*** Opening of Supplied material ***
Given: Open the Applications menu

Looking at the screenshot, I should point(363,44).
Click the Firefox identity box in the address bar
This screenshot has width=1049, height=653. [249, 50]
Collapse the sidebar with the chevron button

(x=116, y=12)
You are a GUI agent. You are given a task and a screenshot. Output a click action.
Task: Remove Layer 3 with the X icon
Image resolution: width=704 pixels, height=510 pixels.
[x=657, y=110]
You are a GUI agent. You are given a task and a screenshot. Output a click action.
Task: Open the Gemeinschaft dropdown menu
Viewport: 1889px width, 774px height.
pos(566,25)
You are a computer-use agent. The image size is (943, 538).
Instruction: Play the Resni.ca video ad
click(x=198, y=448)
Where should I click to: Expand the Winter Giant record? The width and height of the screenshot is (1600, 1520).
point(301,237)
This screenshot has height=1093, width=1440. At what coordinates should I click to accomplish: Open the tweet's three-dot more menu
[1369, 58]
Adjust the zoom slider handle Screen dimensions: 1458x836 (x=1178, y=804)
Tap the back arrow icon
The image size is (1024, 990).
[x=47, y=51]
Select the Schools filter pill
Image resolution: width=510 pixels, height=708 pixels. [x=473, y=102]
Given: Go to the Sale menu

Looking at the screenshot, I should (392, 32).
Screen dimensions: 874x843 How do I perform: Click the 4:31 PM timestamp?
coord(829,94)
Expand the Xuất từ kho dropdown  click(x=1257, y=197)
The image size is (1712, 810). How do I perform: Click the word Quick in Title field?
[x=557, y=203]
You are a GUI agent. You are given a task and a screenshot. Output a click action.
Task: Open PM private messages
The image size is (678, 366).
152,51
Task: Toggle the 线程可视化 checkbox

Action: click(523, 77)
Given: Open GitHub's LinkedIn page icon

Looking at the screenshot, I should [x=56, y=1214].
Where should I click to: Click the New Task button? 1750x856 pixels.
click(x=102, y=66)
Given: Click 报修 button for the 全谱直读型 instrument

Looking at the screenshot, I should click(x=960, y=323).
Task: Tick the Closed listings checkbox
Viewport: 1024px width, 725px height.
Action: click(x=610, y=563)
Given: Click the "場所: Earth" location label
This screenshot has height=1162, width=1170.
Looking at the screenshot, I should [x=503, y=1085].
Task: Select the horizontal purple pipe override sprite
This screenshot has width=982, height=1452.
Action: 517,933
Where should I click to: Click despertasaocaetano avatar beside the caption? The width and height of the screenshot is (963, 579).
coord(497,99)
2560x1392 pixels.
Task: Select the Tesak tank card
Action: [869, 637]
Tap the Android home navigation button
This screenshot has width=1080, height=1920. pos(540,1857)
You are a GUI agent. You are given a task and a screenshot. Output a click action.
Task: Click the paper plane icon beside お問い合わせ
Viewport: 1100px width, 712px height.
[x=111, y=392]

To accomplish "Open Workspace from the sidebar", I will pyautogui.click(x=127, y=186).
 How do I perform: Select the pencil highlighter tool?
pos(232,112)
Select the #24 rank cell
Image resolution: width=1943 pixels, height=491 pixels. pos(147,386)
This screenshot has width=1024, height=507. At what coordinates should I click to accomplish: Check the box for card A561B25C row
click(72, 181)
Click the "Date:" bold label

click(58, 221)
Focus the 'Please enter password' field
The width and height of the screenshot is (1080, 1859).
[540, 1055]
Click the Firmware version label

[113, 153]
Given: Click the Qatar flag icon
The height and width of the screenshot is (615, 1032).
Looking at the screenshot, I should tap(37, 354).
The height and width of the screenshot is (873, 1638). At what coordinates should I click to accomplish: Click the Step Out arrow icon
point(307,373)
*** Close of Supplied material ***
> _Work to complete_:
Your response should be the lines of the entries above that include the string "dropdown".

> _Exercise answer_:
Task: Open the Gemeinschaft dropdown menu
Expand the Xuất từ kho dropdown  click(x=1257, y=197)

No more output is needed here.